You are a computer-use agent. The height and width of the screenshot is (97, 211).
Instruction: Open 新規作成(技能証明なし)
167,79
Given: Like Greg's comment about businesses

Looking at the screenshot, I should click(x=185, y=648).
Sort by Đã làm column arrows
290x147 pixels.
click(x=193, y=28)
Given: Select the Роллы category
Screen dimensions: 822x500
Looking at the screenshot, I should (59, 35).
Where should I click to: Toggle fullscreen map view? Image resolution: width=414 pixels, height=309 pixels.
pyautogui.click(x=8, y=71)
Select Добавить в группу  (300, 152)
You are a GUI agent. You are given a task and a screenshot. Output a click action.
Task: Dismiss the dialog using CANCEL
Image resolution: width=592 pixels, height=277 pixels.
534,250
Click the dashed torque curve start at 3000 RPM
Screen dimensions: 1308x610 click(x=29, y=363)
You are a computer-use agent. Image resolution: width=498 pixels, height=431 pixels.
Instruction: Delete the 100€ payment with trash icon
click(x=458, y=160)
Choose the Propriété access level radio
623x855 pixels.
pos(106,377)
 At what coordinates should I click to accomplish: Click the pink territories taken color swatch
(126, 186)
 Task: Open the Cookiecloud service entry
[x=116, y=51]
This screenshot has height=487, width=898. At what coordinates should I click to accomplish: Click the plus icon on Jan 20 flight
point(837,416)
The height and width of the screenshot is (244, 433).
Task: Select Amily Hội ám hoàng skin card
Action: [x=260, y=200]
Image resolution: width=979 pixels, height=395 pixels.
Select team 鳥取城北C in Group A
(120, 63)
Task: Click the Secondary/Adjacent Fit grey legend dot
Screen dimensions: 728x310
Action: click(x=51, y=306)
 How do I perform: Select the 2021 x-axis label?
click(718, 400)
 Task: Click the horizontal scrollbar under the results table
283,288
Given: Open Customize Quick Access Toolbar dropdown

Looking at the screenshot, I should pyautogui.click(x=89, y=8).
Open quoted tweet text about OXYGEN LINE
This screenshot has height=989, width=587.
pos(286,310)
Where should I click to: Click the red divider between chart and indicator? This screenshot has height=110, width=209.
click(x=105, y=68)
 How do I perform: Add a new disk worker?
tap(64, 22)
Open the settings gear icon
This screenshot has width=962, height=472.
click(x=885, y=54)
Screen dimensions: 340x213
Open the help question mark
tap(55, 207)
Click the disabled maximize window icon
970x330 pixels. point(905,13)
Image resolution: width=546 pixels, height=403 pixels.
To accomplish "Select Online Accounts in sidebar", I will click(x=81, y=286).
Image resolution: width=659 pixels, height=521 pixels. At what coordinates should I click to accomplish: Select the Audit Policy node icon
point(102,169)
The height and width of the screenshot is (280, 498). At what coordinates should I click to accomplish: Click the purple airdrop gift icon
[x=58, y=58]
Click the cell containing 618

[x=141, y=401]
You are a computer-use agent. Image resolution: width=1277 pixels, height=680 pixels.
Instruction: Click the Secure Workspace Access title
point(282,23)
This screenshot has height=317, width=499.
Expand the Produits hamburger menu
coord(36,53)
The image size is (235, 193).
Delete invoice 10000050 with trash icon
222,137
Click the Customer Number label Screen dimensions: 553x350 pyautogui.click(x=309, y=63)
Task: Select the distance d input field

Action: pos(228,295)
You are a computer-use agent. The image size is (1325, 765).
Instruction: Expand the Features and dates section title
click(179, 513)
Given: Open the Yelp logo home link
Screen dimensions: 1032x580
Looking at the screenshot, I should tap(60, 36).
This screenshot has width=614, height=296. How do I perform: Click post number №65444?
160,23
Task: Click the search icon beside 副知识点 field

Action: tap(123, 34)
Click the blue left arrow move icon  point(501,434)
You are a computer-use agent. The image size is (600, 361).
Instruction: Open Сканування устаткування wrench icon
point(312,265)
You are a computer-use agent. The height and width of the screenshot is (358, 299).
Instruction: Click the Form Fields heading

Exercise description:
The lines wanted are those from the one containing "The image size is (235, 193)." through the last line of the listing above. Repeat them exactly.

The answer:
The image size is (235, 193).
Delete invoice 10000050 with trash icon
222,137
Click the Customer Number label Screen dimensions: 553x350 pyautogui.click(x=309, y=63)
Task: Select the distance d input field

Action: pos(228,295)
You are a computer-use agent. The image size is (1325, 765).
Instruction: Expand the Features and dates section title
click(179, 513)
Given: Open the Yelp logo home link
Screen dimensions: 1032x580
Looking at the screenshot, I should tap(60, 36).
This screenshot has width=614, height=296. How do I perform: Click post number №65444?
160,23
Task: Click the search icon beside 副知识点 field

Action: tap(123, 34)
Click the blue left arrow move icon  point(501,434)
You are a computer-use agent. The image size is (600, 361).
Instruction: Open Сканування устаткування wrench icon
point(312,265)
You are a computer-use agent. The height and width of the screenshot is (358, 299).
Instruction: Click the Form Fields heading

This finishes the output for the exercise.